Stored data entries
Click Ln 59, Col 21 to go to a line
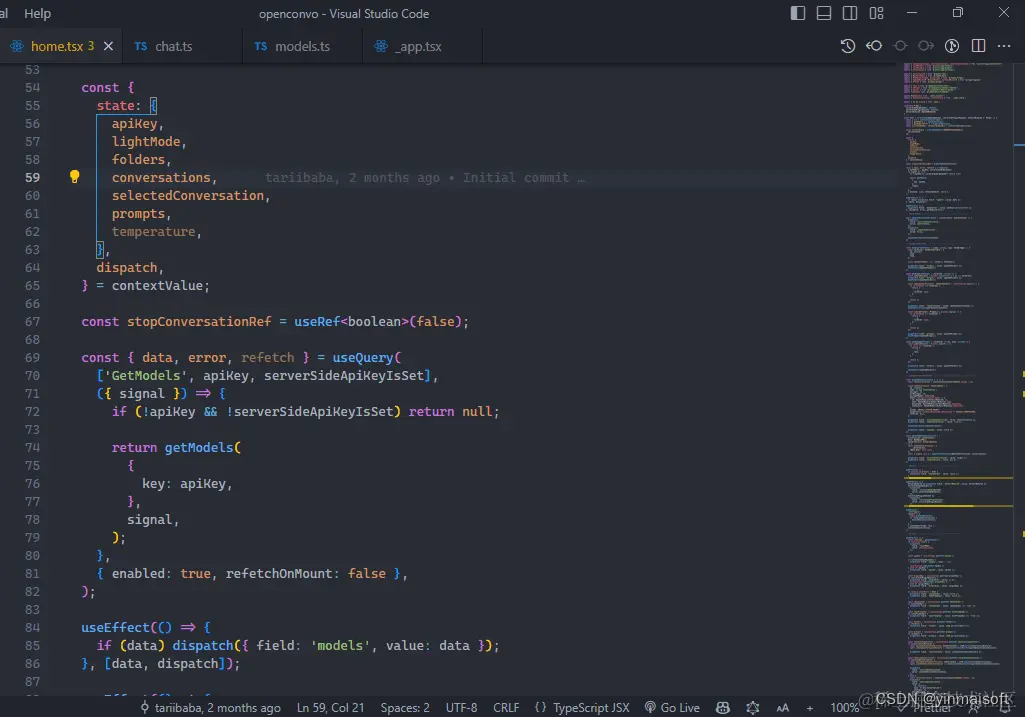This screenshot has width=1025, height=717. tap(330, 707)
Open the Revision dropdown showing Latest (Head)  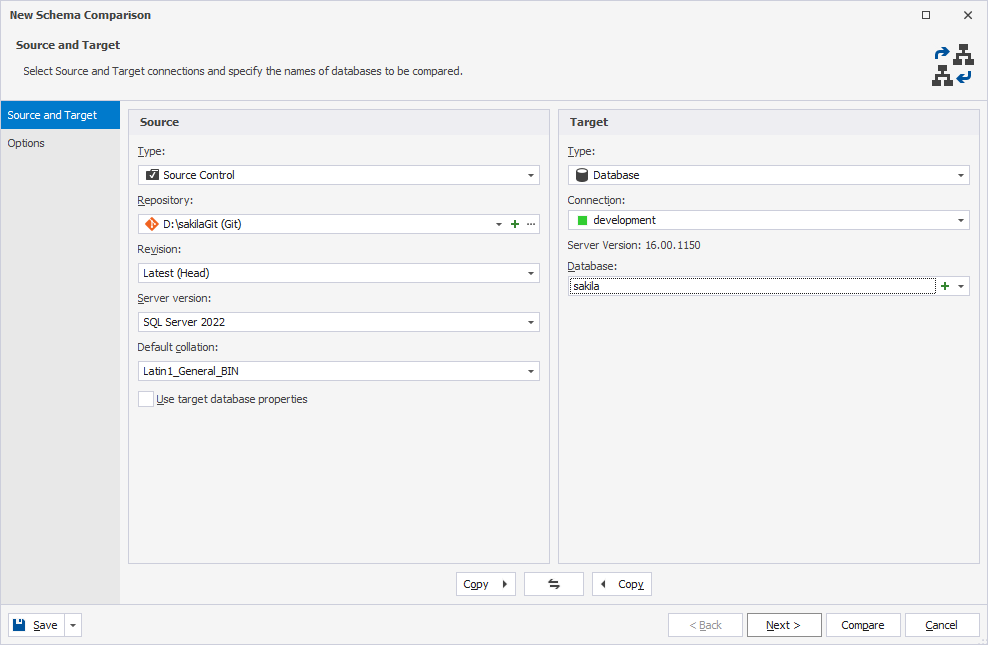(x=531, y=272)
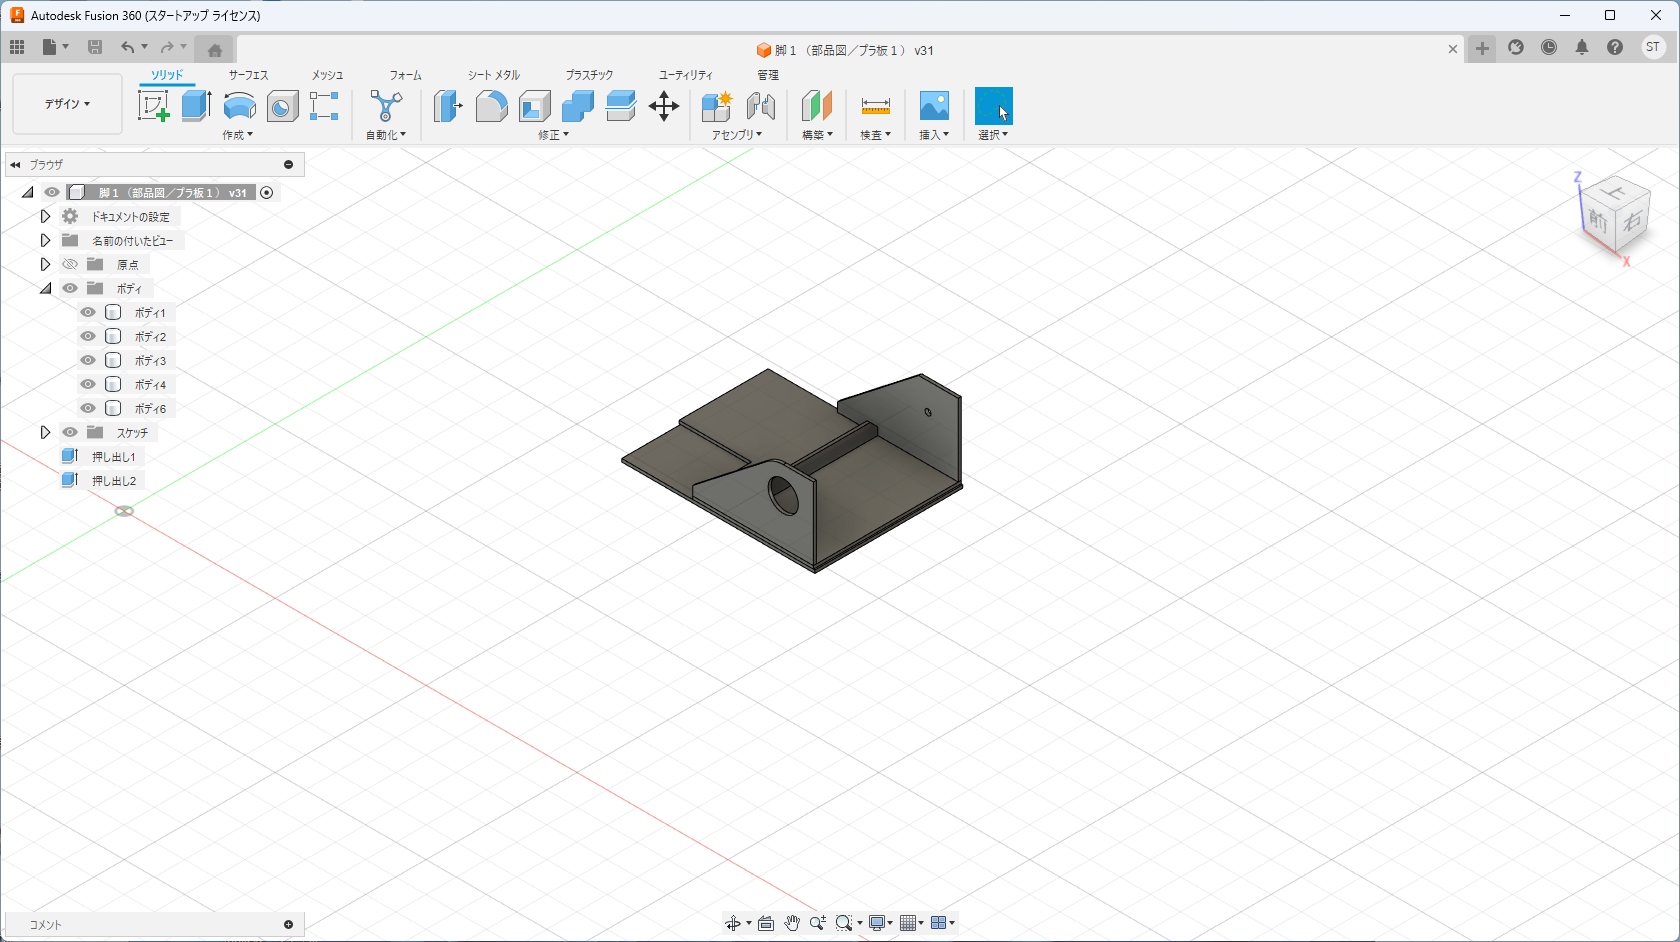The width and height of the screenshot is (1680, 942).
Task: Collapse the ボディ folder
Action: pos(45,288)
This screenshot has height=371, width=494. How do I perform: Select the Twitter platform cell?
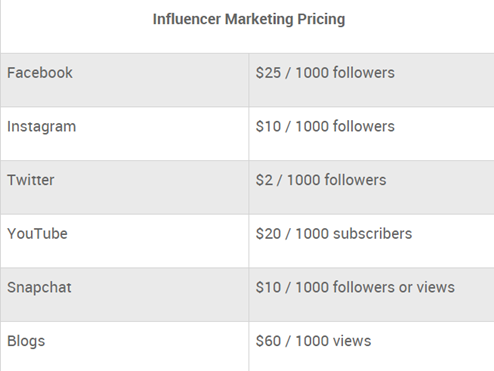[x=124, y=187]
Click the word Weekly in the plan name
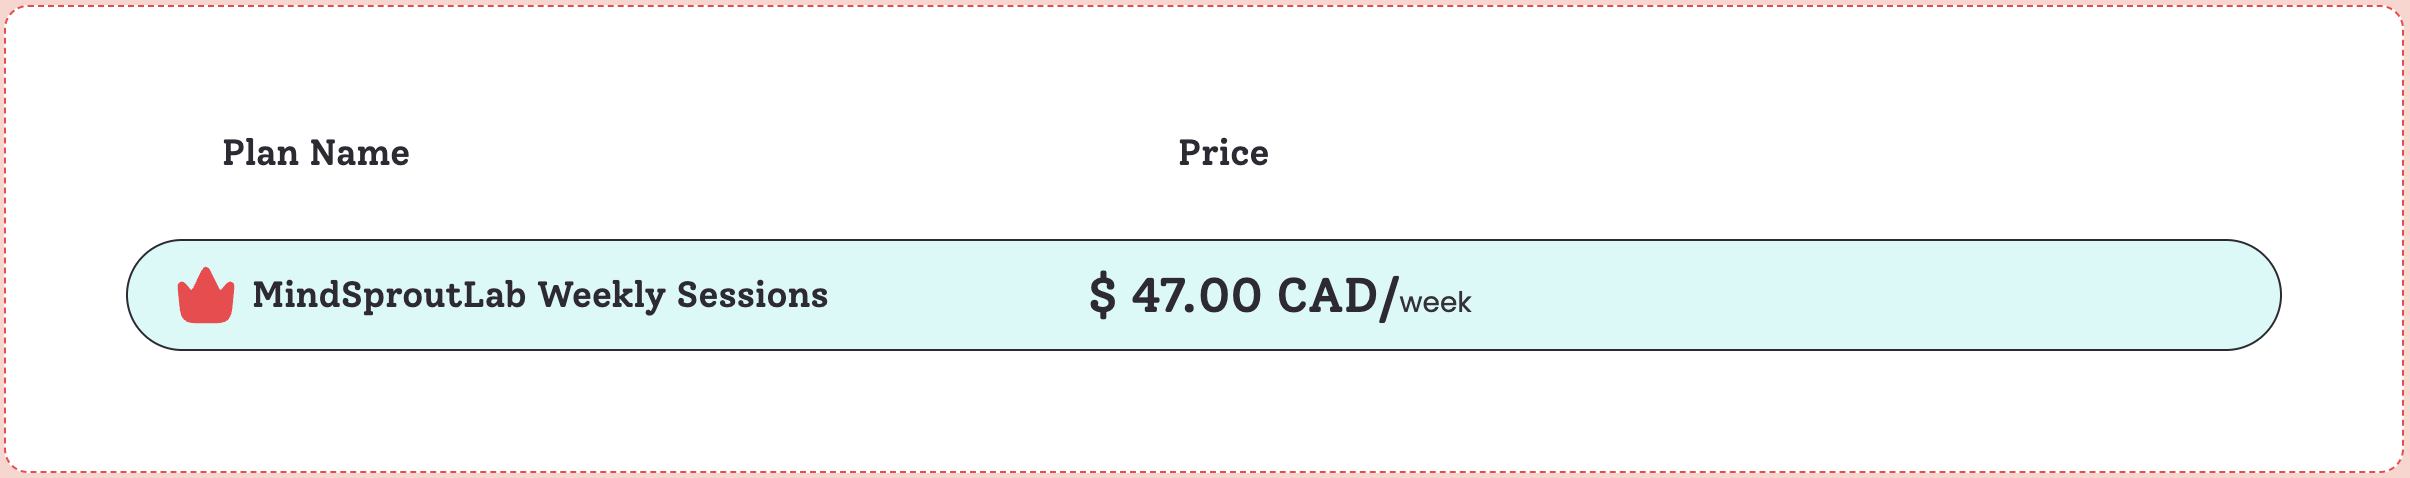The width and height of the screenshot is (2410, 478). [601, 296]
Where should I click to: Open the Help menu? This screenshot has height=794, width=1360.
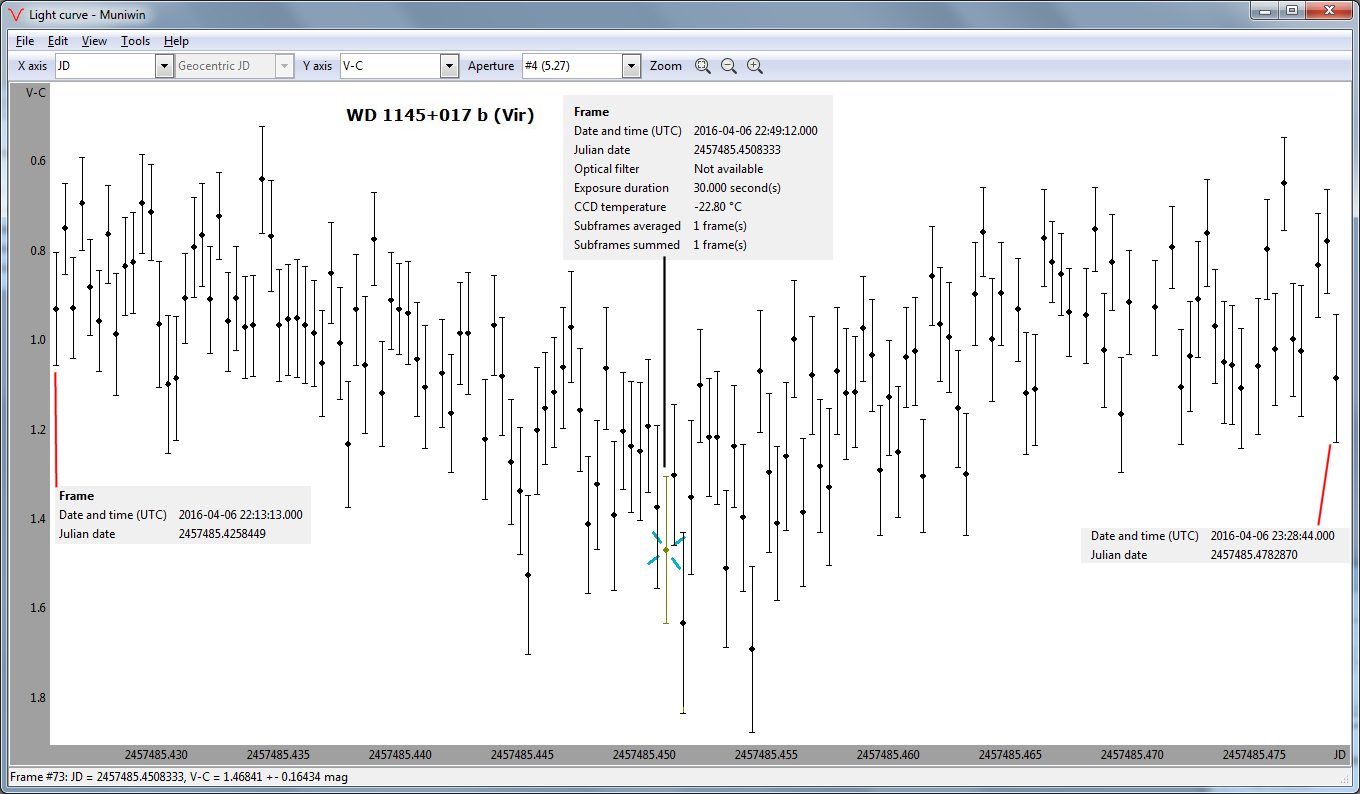(x=176, y=41)
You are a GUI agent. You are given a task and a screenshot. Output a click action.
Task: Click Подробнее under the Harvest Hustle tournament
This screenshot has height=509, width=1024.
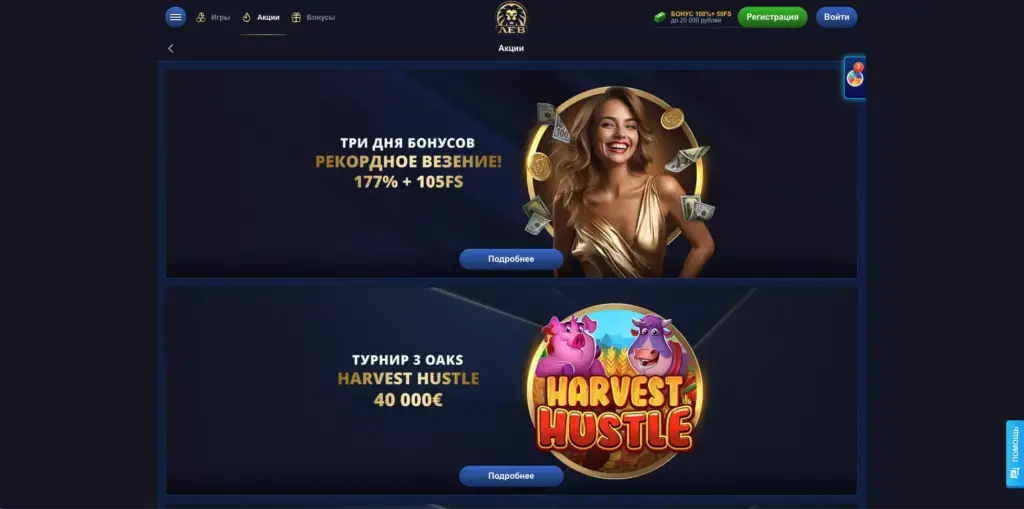pyautogui.click(x=511, y=476)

What is expected
Return exactly the lines from the one containing "Click the word Weekly in the plan name" through the end of the records, leaving out every picture.

Answer to this task
Click the word Weekly in the plan name
The width and height of the screenshot is (2410, 478). [601, 296]
Where should I click to: Open the Help menu? This screenshot has height=794, width=1360.
(x=176, y=41)
You are a GUI agent. You are given a task and a screenshot. Output a click action.
Task: Click Подробнее under the Harvest Hustle tournament
This screenshot has height=509, width=1024.
pyautogui.click(x=511, y=476)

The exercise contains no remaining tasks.